Breen also pointed out that Marquez was close with the people he’d agreed to cooperate against, including McClain — whom he considered a good friend — and then-ComEd CEO Anne Pramaggiore, lobbyist John Hooker, and Jay Doherty, a consultant and head of the City Club of Chicago.
“You were in the ComEd family, weren’t you?” Breen said. “You celebrated birthdays together, drank together. … You’d tell them about your problems, they’d share some of their personal problems … and you agreed, without any consideration, that’s your testimony, to wear wires on your ComEd family, correct?
“Yes,” Marquez said.
In Cotter’s cross-examination earlier Wednesday, he asked Marquez about his attempt to purchase a firearm last year at a pawn shop to shoot rattlesnakes outside his Tucson home. In filling out an online form at the store, Marquez checked “no” to questions that asked if he was currently “under indictment or information” or had been convicted of any felony.

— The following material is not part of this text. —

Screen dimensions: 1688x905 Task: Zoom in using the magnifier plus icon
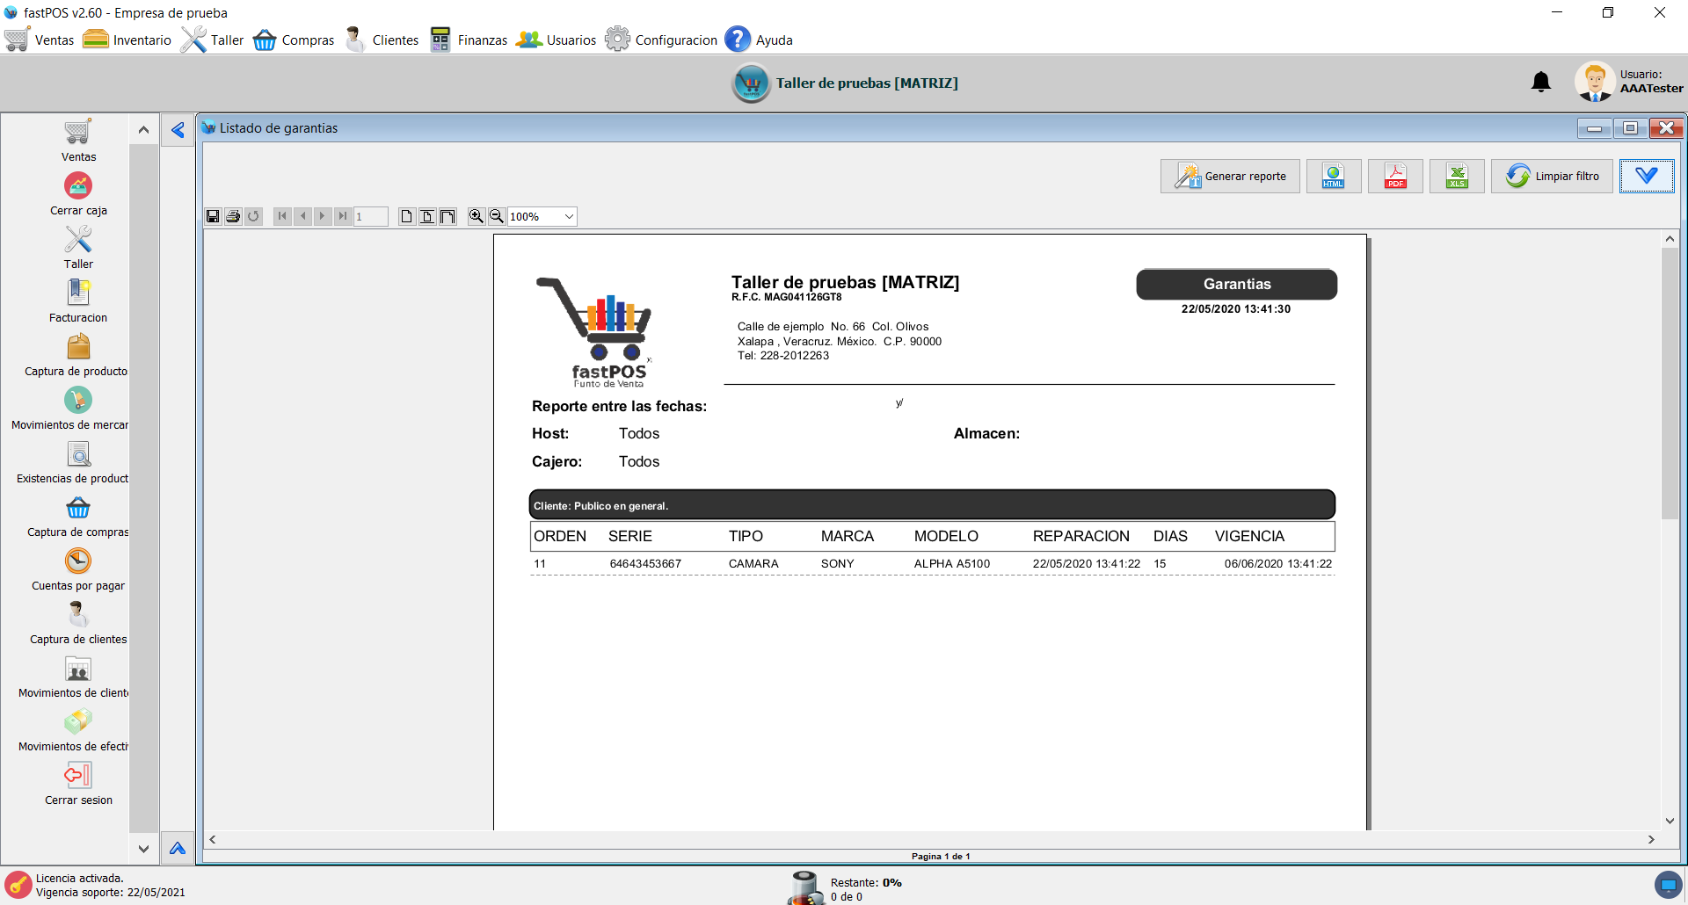coord(476,216)
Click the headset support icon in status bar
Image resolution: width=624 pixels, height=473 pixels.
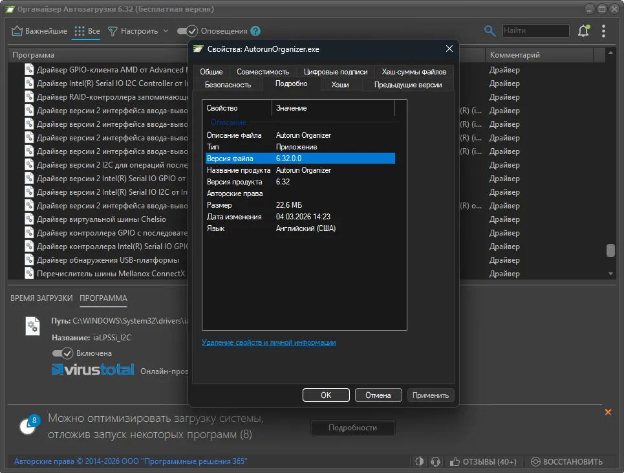pos(435,461)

At the time, he’d already pleaded guilty to a felony count of bribery conspiracy and knew he faced up to five years in prison.
Marquez often wavered in his answers about why he filled out the form the way he did, saying at one point, “the word ‘information,’ as I read this form, it just didn’t resonate that I was under information.”
Cotter jumped all over that, asking: “Did the word felony resonate with you? That part of the court proceeding. … Did you remember the five years?”
Breen’s two-hour cross examination, while often entertaining, came across as unfocused, veering from questions about ComEd contracts and jobs for Madigan allies to a discussion about Marquez’s dog going through “snake avoidance training” in Arizona.
“Did your dog graduate?” Breen asked.
Marquez responded, “Yes,” and at the judge’s urging Breen then moved on.